Nelle terre dell’Asti Docg tra certezze e sperimentazioni

Una denominazione per due tipologie storiche che accontentano un pubblico internazionale, dagli Stati Uniti alla Russia. E se la versione secco non è mai decollata, oggi si punta sulla distintività di Canelli. Trend, obiettivi e prospettive del vino italiano più natalizio che ci sia.

Una tipologia guarda decisamente a ovest, in primis agli Usa, l’altra, con sempre più interesse e risultati più che incoraggianti, a est, dalla Russia all’Asia. L’Italia? In questi casi solitamente si dice nemo propheta in patria, sebbene in realtà il legame con il Moscato, sia esso nella versione a tappo raso che con quella a fungo per lo spumante, ci sia e sia ben salda anche nel cuore di molti appassionati nostrani. Però, è un dato di fatto: affrontare l’universo che ruota intorno all’Asti Docg, significa accostarsi a un vino e due tipologie storiche del panorama italiano che ormai parlano un’altra lingua.
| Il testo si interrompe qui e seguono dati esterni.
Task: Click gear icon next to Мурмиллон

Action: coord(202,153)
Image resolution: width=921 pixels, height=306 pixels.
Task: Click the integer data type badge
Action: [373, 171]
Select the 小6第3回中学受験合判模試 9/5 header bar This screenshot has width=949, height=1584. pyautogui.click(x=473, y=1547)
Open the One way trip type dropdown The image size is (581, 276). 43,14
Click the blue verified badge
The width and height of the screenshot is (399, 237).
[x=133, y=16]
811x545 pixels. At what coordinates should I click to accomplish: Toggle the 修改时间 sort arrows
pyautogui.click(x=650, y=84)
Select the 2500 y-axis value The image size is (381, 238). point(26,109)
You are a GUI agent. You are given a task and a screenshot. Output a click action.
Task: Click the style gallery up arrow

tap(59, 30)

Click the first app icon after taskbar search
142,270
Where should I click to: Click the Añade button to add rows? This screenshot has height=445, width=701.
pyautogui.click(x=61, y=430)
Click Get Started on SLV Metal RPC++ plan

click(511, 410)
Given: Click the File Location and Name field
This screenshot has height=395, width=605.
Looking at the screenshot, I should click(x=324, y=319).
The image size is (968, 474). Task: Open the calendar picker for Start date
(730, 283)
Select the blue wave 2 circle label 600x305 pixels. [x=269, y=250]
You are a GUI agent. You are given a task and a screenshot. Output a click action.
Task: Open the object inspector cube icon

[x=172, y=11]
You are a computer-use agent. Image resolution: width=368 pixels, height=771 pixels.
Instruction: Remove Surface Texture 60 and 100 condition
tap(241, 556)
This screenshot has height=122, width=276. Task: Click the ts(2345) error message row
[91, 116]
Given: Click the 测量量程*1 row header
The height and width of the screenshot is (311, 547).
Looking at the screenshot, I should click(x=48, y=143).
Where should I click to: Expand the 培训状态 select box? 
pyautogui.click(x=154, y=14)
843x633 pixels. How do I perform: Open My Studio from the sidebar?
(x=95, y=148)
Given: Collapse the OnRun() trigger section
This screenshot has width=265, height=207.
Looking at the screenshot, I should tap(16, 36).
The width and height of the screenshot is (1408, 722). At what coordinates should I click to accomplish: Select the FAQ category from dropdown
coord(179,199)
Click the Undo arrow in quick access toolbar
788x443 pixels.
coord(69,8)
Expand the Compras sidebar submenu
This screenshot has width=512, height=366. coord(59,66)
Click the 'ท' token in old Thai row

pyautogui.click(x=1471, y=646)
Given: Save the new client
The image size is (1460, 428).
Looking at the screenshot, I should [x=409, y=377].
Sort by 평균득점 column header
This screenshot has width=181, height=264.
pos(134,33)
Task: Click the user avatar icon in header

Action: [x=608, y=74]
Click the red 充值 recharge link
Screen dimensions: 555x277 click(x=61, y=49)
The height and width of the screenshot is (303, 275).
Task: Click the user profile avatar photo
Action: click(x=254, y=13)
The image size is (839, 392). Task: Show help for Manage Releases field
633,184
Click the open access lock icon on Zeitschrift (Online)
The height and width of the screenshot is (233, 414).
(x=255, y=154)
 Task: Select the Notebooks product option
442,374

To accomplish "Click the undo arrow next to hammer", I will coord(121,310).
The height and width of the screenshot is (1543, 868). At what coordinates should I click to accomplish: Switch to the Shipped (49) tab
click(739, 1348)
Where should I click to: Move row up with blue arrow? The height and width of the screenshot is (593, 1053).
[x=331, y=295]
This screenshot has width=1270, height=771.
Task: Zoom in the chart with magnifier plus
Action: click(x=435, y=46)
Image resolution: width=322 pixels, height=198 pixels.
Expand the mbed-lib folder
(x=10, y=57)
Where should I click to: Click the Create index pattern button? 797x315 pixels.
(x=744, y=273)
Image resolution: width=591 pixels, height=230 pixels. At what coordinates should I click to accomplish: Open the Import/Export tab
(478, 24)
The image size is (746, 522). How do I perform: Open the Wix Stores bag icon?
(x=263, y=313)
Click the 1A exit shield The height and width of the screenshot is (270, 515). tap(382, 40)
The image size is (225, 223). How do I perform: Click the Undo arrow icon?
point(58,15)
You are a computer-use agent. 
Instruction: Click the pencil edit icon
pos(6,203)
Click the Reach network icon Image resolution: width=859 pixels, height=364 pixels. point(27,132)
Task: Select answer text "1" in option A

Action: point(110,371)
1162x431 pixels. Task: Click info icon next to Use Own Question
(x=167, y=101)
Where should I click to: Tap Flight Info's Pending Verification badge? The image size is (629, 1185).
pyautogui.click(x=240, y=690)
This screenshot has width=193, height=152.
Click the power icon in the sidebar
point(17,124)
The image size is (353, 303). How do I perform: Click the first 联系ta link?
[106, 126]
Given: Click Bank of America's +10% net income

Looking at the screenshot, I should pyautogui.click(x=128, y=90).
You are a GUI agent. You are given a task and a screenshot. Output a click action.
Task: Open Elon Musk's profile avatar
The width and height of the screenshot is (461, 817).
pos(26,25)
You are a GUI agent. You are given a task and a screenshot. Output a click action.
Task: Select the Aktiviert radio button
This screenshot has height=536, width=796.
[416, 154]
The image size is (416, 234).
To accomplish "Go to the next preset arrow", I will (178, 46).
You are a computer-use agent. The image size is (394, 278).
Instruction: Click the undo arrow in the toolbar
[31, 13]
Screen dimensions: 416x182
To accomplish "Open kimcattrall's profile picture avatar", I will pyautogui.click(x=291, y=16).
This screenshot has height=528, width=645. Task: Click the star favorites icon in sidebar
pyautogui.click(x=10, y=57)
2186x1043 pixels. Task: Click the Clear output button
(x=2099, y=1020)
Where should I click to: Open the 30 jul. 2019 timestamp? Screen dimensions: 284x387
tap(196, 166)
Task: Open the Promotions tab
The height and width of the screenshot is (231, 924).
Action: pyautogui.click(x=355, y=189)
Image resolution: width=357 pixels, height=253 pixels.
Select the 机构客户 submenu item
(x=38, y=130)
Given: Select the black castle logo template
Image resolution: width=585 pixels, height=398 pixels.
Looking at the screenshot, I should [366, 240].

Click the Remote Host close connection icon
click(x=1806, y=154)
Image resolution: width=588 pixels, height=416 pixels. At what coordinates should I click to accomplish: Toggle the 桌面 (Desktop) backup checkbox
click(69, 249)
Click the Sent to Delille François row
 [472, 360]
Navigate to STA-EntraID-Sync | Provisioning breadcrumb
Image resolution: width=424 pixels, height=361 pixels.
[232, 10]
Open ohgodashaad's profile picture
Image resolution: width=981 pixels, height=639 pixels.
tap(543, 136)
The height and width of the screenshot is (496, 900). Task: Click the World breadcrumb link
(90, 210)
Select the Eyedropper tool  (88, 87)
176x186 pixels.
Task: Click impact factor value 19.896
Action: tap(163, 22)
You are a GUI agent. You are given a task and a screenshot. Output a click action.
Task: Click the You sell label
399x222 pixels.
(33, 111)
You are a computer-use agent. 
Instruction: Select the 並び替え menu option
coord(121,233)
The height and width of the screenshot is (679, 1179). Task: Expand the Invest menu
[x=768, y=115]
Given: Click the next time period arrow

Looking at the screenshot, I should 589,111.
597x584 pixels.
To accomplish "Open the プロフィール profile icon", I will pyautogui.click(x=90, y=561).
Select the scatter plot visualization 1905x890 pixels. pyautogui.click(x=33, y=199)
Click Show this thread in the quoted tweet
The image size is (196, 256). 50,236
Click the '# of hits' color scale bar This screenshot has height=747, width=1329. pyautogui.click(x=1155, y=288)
I numeri della denominazione

«Le nostre due tipologie vivono i rispettivi mercati di riferimento in modo differente», spiega Stefano Ricagno, presidente di un Consorzio, quello dell’Asti Docg, tra i più antichi del nostro Paese, essendo nato il 17 dicembre del 1932, 92 anni fa, e che ha dalla sua numeri importanti. A partire da quello delle aziende consorziate, 1013, che hanno caratteristiche e vocazioni differenti: 50 case spumantistiche, 778 aziende viticole, 153 aziende vitivinicole, 17 aziende vinificatrici e 15 cantine cooperative.
Quasi il 90% della produzione complessiva, che più o meno si aggira tra 90 e 100 milioni di bottiglie l’anno, vola all’estero, e viene prodotto grazie alla storica varietà Moscato bianco, allevata nei 10 mila ettari presenti in 51 comuni della provincia di Alessandria, Asti e Cuneo. Recentemente il Consorzio ha anche fornito alcuni dati sull’andamento dell’imbottigliato nei primi 6 mesi del 2024 – sostanzialmente stabile con un +0,4% – che, considerando il periodo non certo positivo delle vendite di vino, sono certamente una buona notizia, figlia del combinato che vede l’Asti Docg perdere il -6% arrivando a un totale di 26,7 milioni di bottiglie, e invece il Moscato d’Asti crescere del +12% arrivando a 16,8 milioni.

Stefano Ricagno, presidente del Consorzio dell’Asti Docg

Negli Usa è “moscatomania”

«Il Moscato d’Asti, nel corso degli anni, si è conquistato una fetta di mercato importante negli Usa» entra nel dettaglio Ricagno. «Siamo passati da una produzione da 5-6 milioni di bottiglie a una da 35-36 milioni in 18 anni e questo è dipeso soprattutto dal mercato americano». Una vera e propria “moscatomania”, quella presente nel mercato americano, nata più o meno 15 anni fa sia grazie alla presenza di produttori di successo su questo mercato, ad esempio Bera e Saracco, sia anche grazie al ruolo recitato dalla grande distribuzione locale, «differente da quella italiana e nella quale anche lo sviluppo delle private label di Moscato ha portato a questi numeri».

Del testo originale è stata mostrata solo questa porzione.